Job monitoring¶
Monitoring jobs in Slurm is essential for understanding resource usage and troubleshooting job performance.
Running Job Statistics Metrics¶
The sstat command allows users to retrieve status information about currently running jobs, including details on CPU usage, task information, node information, memory usage (RSS), and virtual memory (VM).

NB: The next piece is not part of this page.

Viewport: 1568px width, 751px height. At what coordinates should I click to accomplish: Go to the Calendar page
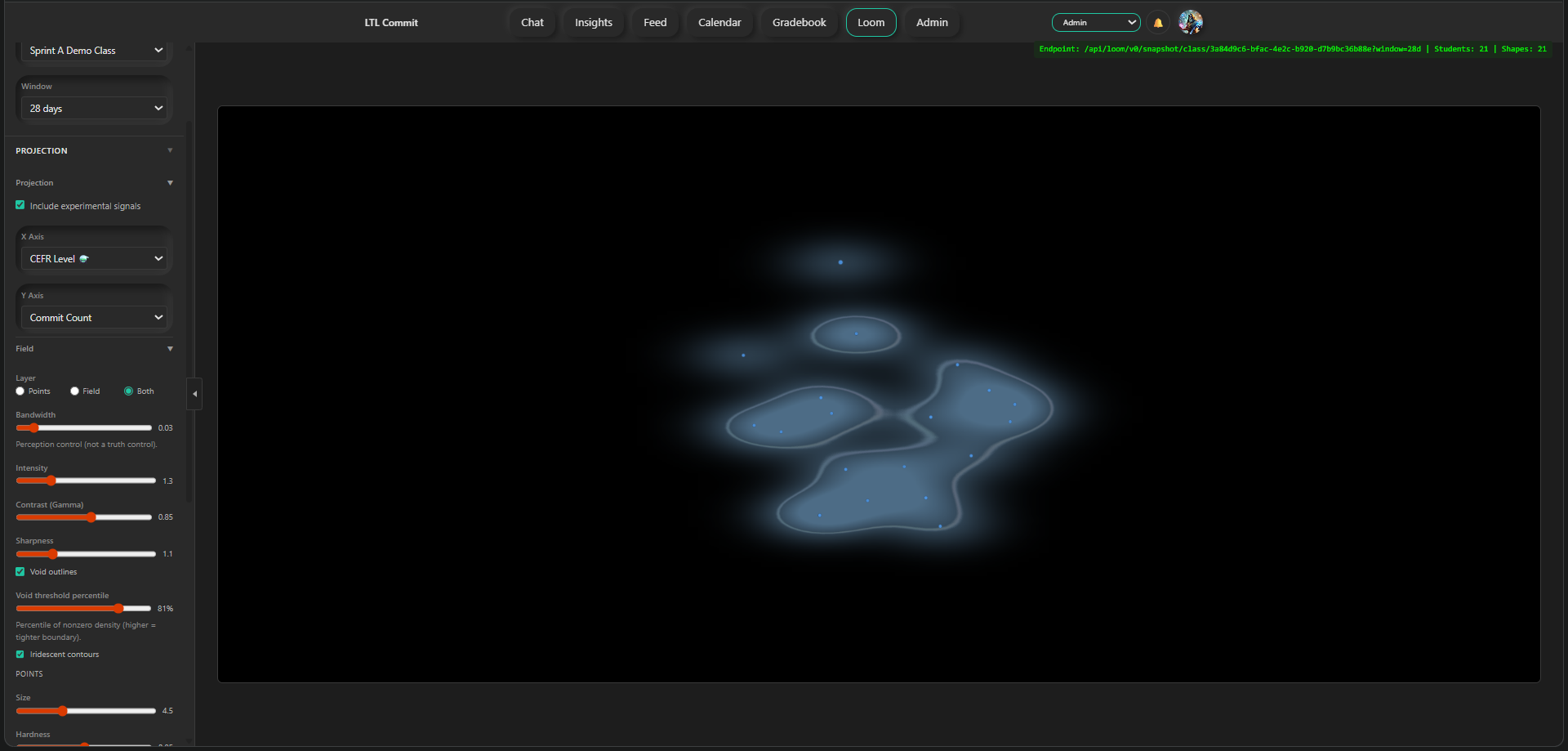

To check job statistics, use:
sstat --jobs=<jobid>
Showing information about running job
sstat --jobs=<jobid>
JobID MaxVMSize MaxVMSizeNode MaxVMSizeTask AveVMSize MaxRSS MaxRSSNode MaxRSSTask AveRSS MaxPages MaxPagesNode MaxPagesTask AvePages MinCPU MinCPUNode MinCPUTask AveCPU NTasks AveCPUFreq ReqCPUFreqMin ReqCPUFreqMax ReqCPUFreqGov ConsumedEnergy MaxDiskRead MaxDiskReadNode MaxDiskReadTask AveDiskRead MaxDiskWrite MaxDiskWriteNode MaxDiskWriteTask AveDiskWrite TRESUsageInAve TRESUsageInMax TRESUsageInMaxNode TRESUsageInMaxTask TRESUsageInMin TRESUsageInMinNode TRESUsageInMinTask TRESUsageInTot TRESUsageOutAve TRESUsageOutMax TRESUsageOutMaxNode TRESUsageOutMaxTask TRESUsageOutMin TRESUsageOutMinNode TRESUsageOutMinTask TRESUsageOutTot
------------ ---------- -------------- -------------- ---------- ---------- ---------- ---------- ---------- -------- ------------ -------------- ---------- ---------- ---------- ---------- ---------- -------- ---------- ------------- ------------- ------------- -------------- ------------ --------------- --------------- ------------ ------------ ---------------- ---------------- ------------ -------------- -------------- ------------------ ------------------ -------------- ------------------ ------------------ -------------- --------------- --------------- ------------------- ------------------- --------------- ------------------- ------------------- ---------------
152295.0 2884M n143 0 2947336K 253704K n143 0 253704K 11 n143 0 11 00:06:04 n143 0 00:06:04 1 10.35M Unknown Unknown Unknown 0 29006427 n143 0 29006427 11096661 n143 0 11096661 cpu=00:06:04,+ cpu=00:06:04,+ cpu=n143,energy=n+ cpu=00:00:00,fs/d+ cpu=00:06:04,+ cpu=n143,energy=n+ cpu=00:00:00,fs/d+ cpu=00:06:04,+ energy=0,fs/di+ energy=0,fs/di+ energy=n143,fs/dis+ fs/disk=0 energy=0,fs/di+ energy=n143,fs/dis+ fs/disk=0 energy=0,fs/di+
By default, sstat
provides extensive output. To customize the displayed metrics, use the --format
flag.
An example of some these variables is listed in the table below:
Showing formatted information about running job
sstat --format JobID,NTasks,nodelist,MaxRSS,MaxVMSize,AveRSS,AveVMSize 152295
JobID NTasks Nodelist MaxRSS MaxVMSize AveRSS AveVMSize
------------ -------- -------------------- ---------- ---------- ---------- ----------
152295.0 1 n143 183574492K 247315988K 118664K 696216K
If you do not run any srun commands, you will not create any job steps and metrics will not be available for your job. Your batch scripts should follow this format:
#!/bin/bash
#SBATCH ...
#SBATCH ...
# set environment up
module load ...
# launch job steps
srun <command to run> # that would be step 1
srun <command to run> # that would be step 2
The main metrics code you may be interested to review are listed below.
Variable | Description |
---|---|
avecpu |
Average CPU time of all tasks in job. |
averss |
Average resident set size of all tasks. |
avevmsize |
Average virtual memory of all tasks in a job. |
jobid |
The id of the Job. |
maxrss |
Maximum number of bytes read by all tasks in the job. |
maxvsize |
Maximum number of bytes written by all tasks in the job. |
ntasks |
Number of tasks in a job. |
See the sstat documentation for more information or type sstat --help
.
Monitoring CPU Usage of Running Jobs¶
Once a job is launched you will be provided with a job number. This is immediately returned after submitting the job. For example:
sbatch my_script.sh
Submitted batch job 38678
In the example above, "38678" is our job number. If you miss recording that number, there are other ways you can find it. One is to use "squeue":
squeue -u user1
JOBID PARTITION NAME USER ST TIME NODES NODELIST(REASON)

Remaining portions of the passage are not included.